Sources said the villagers had come under fresh pressure even before they could resume normal life, which was affected by the standoff that started on January 19 and ended on February 2.
No Assam Rifles official was available for comment. But sources said the security force had placed the demand following allegations by the Siroy Non-violence Committee that the troops had cut down trees from adjoining forests during the standoff and used these as firewood to keep themselves warm during the chilly nights.
The certificate would help the central paramilitary force to avoid any kind of hassles — legal or financial — in the future, they added.
The sources said the alleged demand had added to the woes of the villagers who were living in a state of “perpetual” misery. “First it was the standoff, then the fear of landmines, then fear of poor harvest and now this alleged demand,” one of them said.
The Assam Rifles had cordoned off the NSCN (I-M) camp on January 19, asking the 25-odd cadres to either surrender their weapons or return to one of the designated camps. The troops maintained that opening up of the camp at Siroy in Ukhrul district of Manipur violated ground rules. They finally escorted the cadres out of Siroy on February 2 morning.
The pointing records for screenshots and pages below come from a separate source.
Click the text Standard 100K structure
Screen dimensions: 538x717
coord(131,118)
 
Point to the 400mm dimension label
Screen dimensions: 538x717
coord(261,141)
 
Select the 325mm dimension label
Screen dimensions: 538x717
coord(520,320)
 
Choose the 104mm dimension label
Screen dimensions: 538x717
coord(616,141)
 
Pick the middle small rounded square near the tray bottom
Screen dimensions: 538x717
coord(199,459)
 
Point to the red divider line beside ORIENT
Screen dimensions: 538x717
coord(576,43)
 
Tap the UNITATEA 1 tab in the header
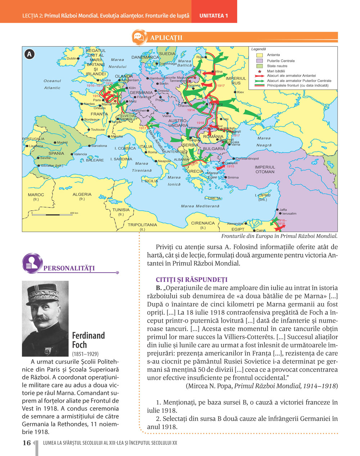coord(214,16)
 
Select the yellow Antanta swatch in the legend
coord(259,55)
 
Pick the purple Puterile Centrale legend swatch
coord(259,61)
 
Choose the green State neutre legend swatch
coord(259,66)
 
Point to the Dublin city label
coord(72,58)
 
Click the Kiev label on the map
coord(240,92)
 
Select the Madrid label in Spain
coord(62,143)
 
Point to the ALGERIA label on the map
coord(82,195)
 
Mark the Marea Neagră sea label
coord(264,142)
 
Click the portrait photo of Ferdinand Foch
coord(45,319)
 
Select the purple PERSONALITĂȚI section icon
coord(32,263)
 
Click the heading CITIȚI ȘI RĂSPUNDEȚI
coord(192,280)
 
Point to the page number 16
coord(27,443)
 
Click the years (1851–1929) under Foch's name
coord(85,354)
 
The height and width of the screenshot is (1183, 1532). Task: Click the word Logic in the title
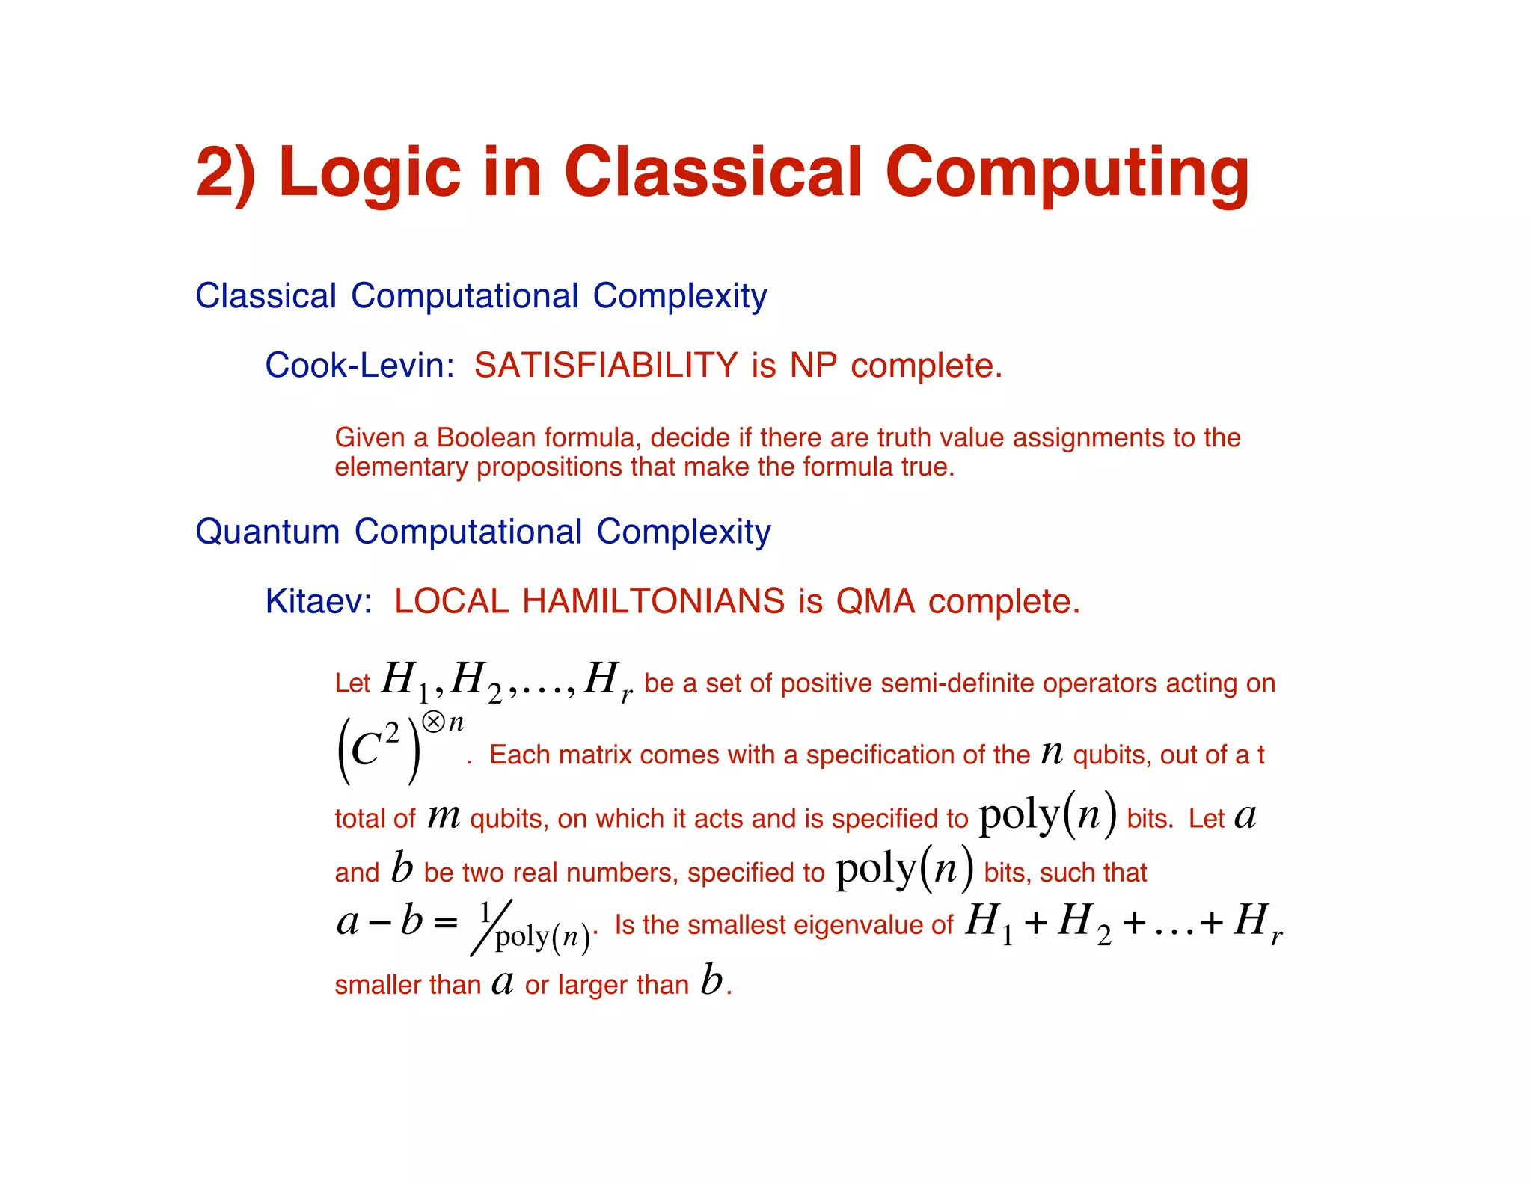[369, 173]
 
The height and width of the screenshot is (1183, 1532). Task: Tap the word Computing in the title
[1067, 173]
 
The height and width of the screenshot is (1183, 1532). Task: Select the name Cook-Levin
[359, 366]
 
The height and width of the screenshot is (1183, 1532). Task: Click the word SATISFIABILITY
[606, 366]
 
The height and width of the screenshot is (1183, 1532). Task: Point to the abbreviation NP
[813, 366]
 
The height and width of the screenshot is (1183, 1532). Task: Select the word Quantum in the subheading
[267, 532]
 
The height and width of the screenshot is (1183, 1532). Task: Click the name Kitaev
[318, 601]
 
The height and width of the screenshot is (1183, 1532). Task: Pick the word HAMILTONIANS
[653, 601]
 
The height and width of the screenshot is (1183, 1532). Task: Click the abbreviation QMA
[875, 601]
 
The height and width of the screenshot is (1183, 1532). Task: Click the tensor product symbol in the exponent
[433, 722]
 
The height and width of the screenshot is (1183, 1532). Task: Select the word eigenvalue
[860, 925]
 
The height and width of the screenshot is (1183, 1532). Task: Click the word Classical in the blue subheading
[266, 296]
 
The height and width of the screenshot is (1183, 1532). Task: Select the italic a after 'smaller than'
[503, 982]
“Though both the troops and the cadres withdrew, the villagers could not resume normal life as they feared that landmines could have been planted in and around the village during the stand-off. They started moving freely only a few days ago after the district administration declared that the area had been completely sanitised,” Artex Shimray, the spokesperson for Tangkhul Coordination Committee on Siroy Siege, said over phone from Ukhrul.
He said the villagers had started sowing seeds this year without the annual ritual and celebrations, which are held from January 27 to 31 every year.
The villagers are “worried” that they will not have a bumper harvest this year because they have missed the seed sowing festival.
Shimray said the village was limping back to normality, but an uneasiness prevailed among the 1,500 villagers as troops continued to put pressure on them to sign the certificate. The village authority has been maintaining that it cannot sign the document without holding a meeting of the villagers. No date has been fixed for the meeting yet.